Crise de l’azote : une menace négligée
L’écologiste C.C. Delwiche prévenait, déjà en 1970 : « De toutes les interventions récentes de l’homme dans les cycles de la nature, la fixation industrielle de l’azote dépasse de loin toutes les autres en ampleur. »
Comme nous l’avons déjà relaté, la détérioration du climat n’est de loin pas la seule endémie affectant toute la biosphère. Et bien que les préoccupations des écologistes mobilisent pour le climat, la déforestation, contre le nucléaire et les pesticide, contre l’armement, la biodiversité, l’extinction des espèces… deux domaines en sont abstraits, la démographie et l’azote (N). Or, pour ce dernier, bien qu’il existe de nombreuses études scientifiques et techniques sur la crise de l’azote, peu d’ouvrages de vulgarisation sur cette molécule sont traduits.

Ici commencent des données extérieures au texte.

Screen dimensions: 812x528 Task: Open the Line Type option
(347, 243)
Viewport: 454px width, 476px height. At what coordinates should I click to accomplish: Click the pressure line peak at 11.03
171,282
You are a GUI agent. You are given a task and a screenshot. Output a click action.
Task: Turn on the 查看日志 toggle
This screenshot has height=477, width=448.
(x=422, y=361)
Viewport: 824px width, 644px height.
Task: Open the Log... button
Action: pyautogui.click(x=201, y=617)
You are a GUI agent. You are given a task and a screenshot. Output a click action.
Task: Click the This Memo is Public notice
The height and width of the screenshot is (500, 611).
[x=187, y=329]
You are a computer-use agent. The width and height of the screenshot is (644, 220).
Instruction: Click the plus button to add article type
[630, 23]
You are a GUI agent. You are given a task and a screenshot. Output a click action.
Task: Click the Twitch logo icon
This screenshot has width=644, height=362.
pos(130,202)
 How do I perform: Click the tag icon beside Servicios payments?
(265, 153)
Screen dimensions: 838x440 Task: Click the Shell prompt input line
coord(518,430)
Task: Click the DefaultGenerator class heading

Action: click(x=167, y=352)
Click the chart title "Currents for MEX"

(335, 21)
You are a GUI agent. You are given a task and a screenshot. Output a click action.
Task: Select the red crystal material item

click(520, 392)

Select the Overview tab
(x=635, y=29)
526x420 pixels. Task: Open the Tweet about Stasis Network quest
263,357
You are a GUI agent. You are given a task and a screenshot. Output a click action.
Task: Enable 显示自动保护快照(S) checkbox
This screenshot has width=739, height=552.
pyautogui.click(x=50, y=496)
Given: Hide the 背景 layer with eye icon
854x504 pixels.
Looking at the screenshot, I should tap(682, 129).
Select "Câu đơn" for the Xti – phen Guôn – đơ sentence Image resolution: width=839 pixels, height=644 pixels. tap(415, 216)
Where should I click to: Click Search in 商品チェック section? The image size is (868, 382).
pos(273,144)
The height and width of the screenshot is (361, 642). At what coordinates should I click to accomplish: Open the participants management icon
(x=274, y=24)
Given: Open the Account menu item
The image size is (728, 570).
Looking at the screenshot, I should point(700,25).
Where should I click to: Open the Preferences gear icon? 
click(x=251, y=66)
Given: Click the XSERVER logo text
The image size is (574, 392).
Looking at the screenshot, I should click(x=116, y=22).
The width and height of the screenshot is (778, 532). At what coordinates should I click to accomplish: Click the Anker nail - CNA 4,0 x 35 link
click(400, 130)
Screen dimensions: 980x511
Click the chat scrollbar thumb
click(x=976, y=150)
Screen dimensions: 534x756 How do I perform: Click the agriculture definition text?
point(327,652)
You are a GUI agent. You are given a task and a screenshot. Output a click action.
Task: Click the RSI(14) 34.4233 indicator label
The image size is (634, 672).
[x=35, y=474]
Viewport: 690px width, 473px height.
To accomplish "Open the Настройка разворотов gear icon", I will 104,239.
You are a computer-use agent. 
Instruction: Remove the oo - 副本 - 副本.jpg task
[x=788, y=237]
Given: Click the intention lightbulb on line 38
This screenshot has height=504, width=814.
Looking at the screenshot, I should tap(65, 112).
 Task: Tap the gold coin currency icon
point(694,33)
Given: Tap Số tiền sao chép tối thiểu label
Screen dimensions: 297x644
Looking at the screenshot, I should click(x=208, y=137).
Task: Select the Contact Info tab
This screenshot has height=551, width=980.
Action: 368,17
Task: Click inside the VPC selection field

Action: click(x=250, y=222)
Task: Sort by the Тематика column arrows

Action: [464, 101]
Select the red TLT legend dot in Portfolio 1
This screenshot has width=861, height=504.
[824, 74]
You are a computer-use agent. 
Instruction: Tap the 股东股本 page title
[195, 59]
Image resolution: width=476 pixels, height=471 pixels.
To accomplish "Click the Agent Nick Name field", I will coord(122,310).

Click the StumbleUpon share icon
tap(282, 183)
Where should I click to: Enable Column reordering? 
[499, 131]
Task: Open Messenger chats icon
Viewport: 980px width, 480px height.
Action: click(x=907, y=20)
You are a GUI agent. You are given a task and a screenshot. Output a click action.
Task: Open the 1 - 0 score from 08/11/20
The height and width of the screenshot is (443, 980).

Que les agriculteurs bio soient préoccupés par la présence d’azote dans les engrais synthétiques, ne produit pas de manifestations contre l’azote, pas de traités internationaux de réduction de l’azote, ni de politiciens défendant ou niant la science sur le sujet.
En fait, au fur et à mesure des impacts des pollutions sur l’écosystème, nous paraissons découvrir les méfaits d’agents destructeurs jusque-là ignorés. L’agriculture intensive et industrielle doit son efficacité comme tout le monde le sait à la chimie de synthèse répandue sur les millions d’hectares de terres arables. Si aujourd’hui la société dans son ensemble a commencé à saisir le danger mortel des pesticides de synthèse, elle est encore très éloignée d’appréhender les risques qu’elle encoure à l’utilisation des engrais de synthèse (Ammonitrate, NPK…). Avec simplicité, nous pouvons comprendre qu’une alimentation chimique, année après année, appauvrie la terre, d’autant si une rotation de culture est absente.